I’ve watch this recent video and was very confused about the ‘hot swapping that just work under linux’
From reading about VFIO and Looking glass, something i really want to put in place for the few game and software needing GPU that don’t run under wine/proton, i’ve learned a lot.
I have a dual GPU setup, the main one is AMD, with a 3080TI i planed to give to the VM.
But as far as i know, they wasn’t a way to hot-unload an NVIDIA Gpu, you had to blacklist the pci device before boot.
This is very tedious, because i use my nvidia gpu for AI test and to offload some stuff under linux most of the time, and i really didn’t want to reboot the computer and select the special grub entry to then do VFIO … at this rate it’s simpler to reboot under windows.
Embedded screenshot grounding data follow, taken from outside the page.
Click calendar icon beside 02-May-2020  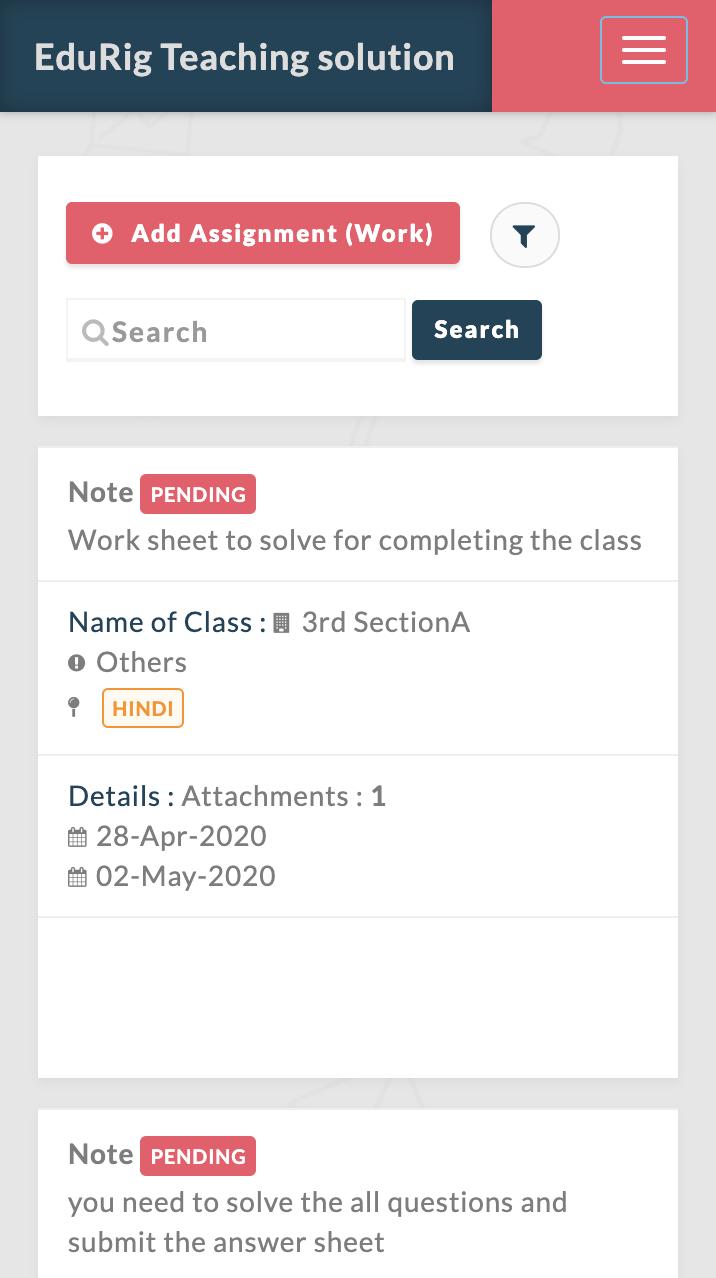(x=77, y=877)

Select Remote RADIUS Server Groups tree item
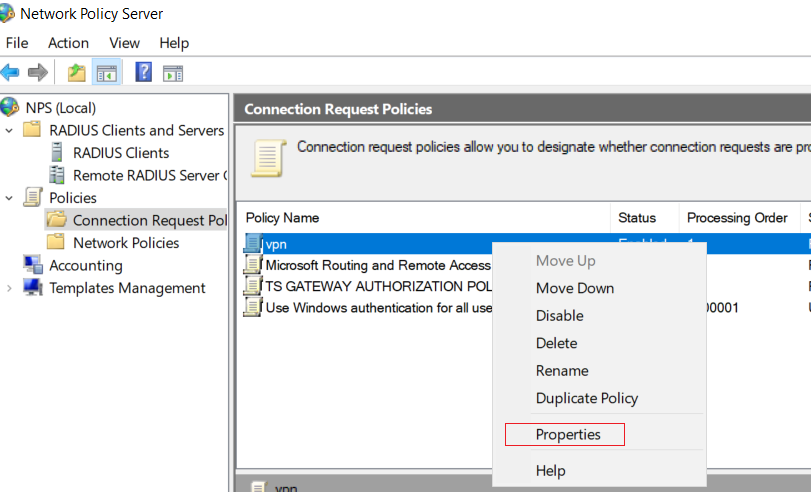[x=150, y=175]
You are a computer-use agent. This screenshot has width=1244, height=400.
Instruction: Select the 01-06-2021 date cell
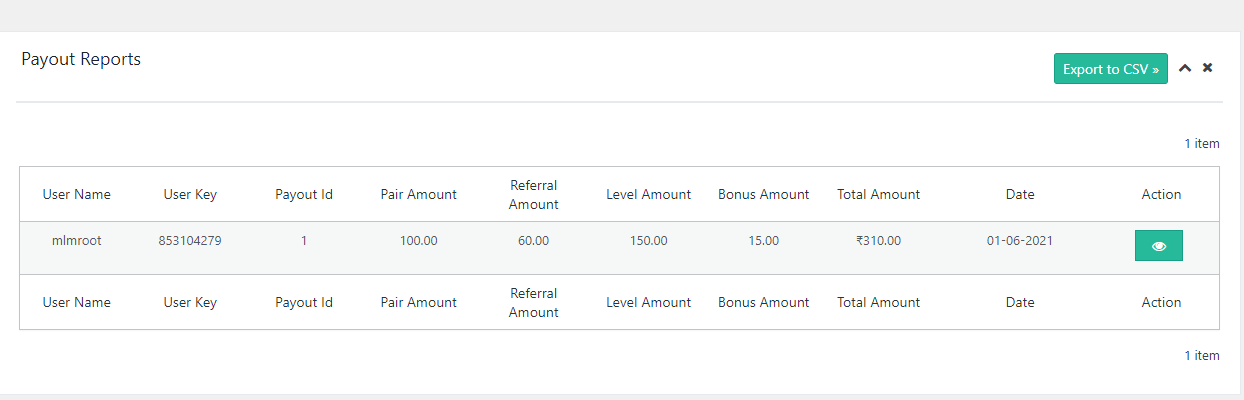click(x=1020, y=241)
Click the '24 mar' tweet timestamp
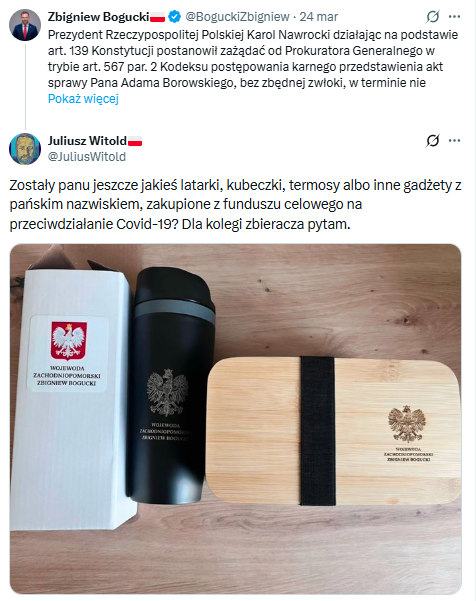 (x=318, y=16)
So given this video, what changed ? What new magic allow you to hotswap nvidia gpu under linux ?
I would love to have this now relatively “old” setup run it’s intended purpose
sadly echo "0000:0d:00.0" > /sys/bus/pci/devices/0000:0d:00.0/driver/unbind hang forever, with a standard NVRM: Attempting to remove device 0000:0d:00.0 with non-zero usage count! log in kernel, and the driver folder vanish …
I have this working with an AMD iGPU + 3060. The trick is to bind to vfio on boot, then rebind to NVIDIA after starting the DE or wm. Unless the DE supports gpu hotswap, that’s the only way. Otherwise the DE latches onto the GPU and won’t let go. But you can use prime offload and obviously compute without the DE using the gpu.
Also see this solution, that I took some parts from. It is written for KDE and I’ve had to adapt a bit to gnome and hyprland:
With fedora gnome I have it working when only binding to NVIDIA after starting gnome… it’s a bit annoying but it works.
This part is important though (if I don’t do this gnome WILL spontaneously bind to the gpu but it won’t let go anymore):
If you don’t want stuff binding to /dev/nvidia0, you can set the __EGL_VENDOR_LIBRARY_FILENAMES=/usr/share/glvnd/egl_vendor.d/50_mesa.json envvar in /etc/environment aswell, to exclude the nvidia EGL files, since it bypasses KWIN Study this image carefully. Just don’t forget setting it to the nvidia file, in case of games.
Coming back to this because i had 2 free hours to spend on it … and sadly i’m still stuck at the same point.
I’ve followed @quilt pointer, but maybe this isn’t fully compatible with gnome ?
My gpu is correctly bounded to vfio at boot (i get a “missing nvidia driver, falling back to nouveau” on plymouth) and my display is “off”.
If i disable all vfio modules, and start the nvidia one, it’s immediately picked up and added to the gnome desktop.
Nothing is bound to /dev/nvidia0
lsof /dev/nvidia0
lsof: status error on /dev/nvidia0: No such file or directory
yet, i still can’t unload nvidia_drm echo -n "remove" > /sys/bus/pci/devices/0000:0d:00.0/drm/card0/uevent does turn off the display, but that seem to be a kde trick and it doesn’t do enough for gnome echo "0000:0d:00.0" > /sys/bus/pci/devices/0000:0d:00.0/driver/unbind still hang with NVRM: Attempting to remove device 0000:0d:00.0 with non-zero usage count!
~# rmmod nvidia_drm
rmmod: ERROR: Module nvidia_drm is in use
~# lsmod | grep nvidia
nvidia_drm 135168 3
nvidia_modeset 1650688 1 nvidia_drm
nvidia_uvm 6844416 0
nvidia 72577024 2 nvidia_uvm,nvidia_modeset
video 81920 3 amdgpu,nouveau,nvidia_modeset
And nvidia-smi don’t return any processes … but showing the display setting of gnome still show the one on the nvidia gpu
I think i just don’t have enough free time for what is basically unsupported by gnome, hot gpu unplug …
I wish Wendell had a magic bullet in that video.